■ Passage:
Corrosion Behavior of Zn/Graphene Composite in Aqueous Electrolyte System

In the present study, the electrochemical corrosion behavior of zinc (Zn) and thin layer of graphene on Zn (ZnG) in different salt electrolyte such as NaCl, KCl and Na₂SO₄ are report. The phase structure and Crystallinity is investigate using X-ray diffraction, Surface morphology and purity of the sample is investigate using Scanning Electron Microscopy and Energy dispersive X-ray analysis (SEM/EDAX) and Raman spectroscopy. The electrochemical corrosion behavior of the Zn and graphene coated on Zn are also investigated using Electrochemical Impedance Spectroscopy (EIS) analysis. The tafel slop and Nyquist plot confirms that ZnG shows better corrosion resistance and lower corrosion rate in KCl solution compare to all other electrolytes which is performed in Zn.

■ Exercise instructions:
[1] Repeat word for word the part of the passage on zinc corrosion that opens with the words containing "Corrosion Behavior of Zn/Graphene" and closes with "performed in Zn.".
[2] In the passage on zinc corrosion, what technique was used to investigate the phase structure and crystallinity?
The entries that follow have no connection to the passage on zinc corrosion.

■ Extracted material:
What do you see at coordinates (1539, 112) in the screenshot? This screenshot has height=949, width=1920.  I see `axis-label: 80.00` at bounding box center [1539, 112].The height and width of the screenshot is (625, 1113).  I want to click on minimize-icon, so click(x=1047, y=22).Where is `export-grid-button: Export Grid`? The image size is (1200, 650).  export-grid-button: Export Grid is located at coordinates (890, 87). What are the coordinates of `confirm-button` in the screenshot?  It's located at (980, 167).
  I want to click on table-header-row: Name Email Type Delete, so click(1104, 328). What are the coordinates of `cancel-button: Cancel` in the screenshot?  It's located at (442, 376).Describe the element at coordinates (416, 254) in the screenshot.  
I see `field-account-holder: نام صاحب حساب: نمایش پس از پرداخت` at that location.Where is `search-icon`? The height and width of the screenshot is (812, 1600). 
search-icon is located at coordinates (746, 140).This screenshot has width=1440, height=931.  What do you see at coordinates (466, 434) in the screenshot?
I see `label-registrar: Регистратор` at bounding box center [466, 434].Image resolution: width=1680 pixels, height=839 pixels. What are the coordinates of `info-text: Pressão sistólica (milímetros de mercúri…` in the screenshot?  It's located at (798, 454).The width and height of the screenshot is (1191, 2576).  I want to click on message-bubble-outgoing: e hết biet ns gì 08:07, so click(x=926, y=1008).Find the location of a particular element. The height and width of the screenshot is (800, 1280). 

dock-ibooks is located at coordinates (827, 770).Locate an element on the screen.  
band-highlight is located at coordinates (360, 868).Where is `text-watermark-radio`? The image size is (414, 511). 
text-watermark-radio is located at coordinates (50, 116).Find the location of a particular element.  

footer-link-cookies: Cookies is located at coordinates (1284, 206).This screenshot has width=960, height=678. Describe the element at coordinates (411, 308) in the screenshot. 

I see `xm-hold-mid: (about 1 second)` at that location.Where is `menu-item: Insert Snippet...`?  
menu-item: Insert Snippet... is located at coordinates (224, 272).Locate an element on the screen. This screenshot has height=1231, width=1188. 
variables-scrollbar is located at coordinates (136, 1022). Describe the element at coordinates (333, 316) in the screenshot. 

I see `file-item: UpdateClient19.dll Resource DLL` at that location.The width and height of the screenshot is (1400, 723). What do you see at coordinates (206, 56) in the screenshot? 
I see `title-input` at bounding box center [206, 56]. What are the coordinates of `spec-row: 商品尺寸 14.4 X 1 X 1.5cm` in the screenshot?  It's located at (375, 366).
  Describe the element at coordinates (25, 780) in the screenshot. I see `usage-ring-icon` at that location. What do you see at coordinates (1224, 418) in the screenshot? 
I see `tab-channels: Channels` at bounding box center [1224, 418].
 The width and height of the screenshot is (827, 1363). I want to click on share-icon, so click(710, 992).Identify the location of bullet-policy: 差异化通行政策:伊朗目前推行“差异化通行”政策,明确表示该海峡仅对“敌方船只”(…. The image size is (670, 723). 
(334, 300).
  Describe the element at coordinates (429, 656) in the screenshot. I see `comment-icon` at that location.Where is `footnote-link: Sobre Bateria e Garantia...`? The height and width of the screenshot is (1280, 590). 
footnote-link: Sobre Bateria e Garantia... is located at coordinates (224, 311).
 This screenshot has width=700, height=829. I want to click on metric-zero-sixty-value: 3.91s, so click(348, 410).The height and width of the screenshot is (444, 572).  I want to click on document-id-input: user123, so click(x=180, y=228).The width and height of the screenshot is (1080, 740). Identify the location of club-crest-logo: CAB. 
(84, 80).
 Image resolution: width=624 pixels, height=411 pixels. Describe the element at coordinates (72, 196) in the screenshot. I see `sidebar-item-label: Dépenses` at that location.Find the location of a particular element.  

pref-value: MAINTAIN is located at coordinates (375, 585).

■ Task-by-task results:
[1]
Corrosion Behavior of Zn/Graphene Composite in Aqueous Electrolyte System

In the present study, the electrochemical corrosion behavior of zinc (Zn) and thin layer of graphene on Zn (ZnG) in different salt electrolyte such as NaCl, KCl and Na₂SO₄ are report. The phase structure and Crystallinity is investigate using X-ray diffraction, Surface morphology and purity of the sample is investigate using Scanning Electron Microscopy and Energy dispersive X-ray analysis (SEM/EDAX) and Raman spectroscopy. The electrochemical corrosion behavior of the Zn and graphene coated on Zn are also investigated using Electrochemical Impedance Spectroscopy (EIS) analysis. The tafel slop and Nyquist plot confirms that ZnG shows better corrosion resistance and lower corrosion rate in KCl solution compare to all other electrolytes which is performed in Zn.

[2] X-ray diffraction.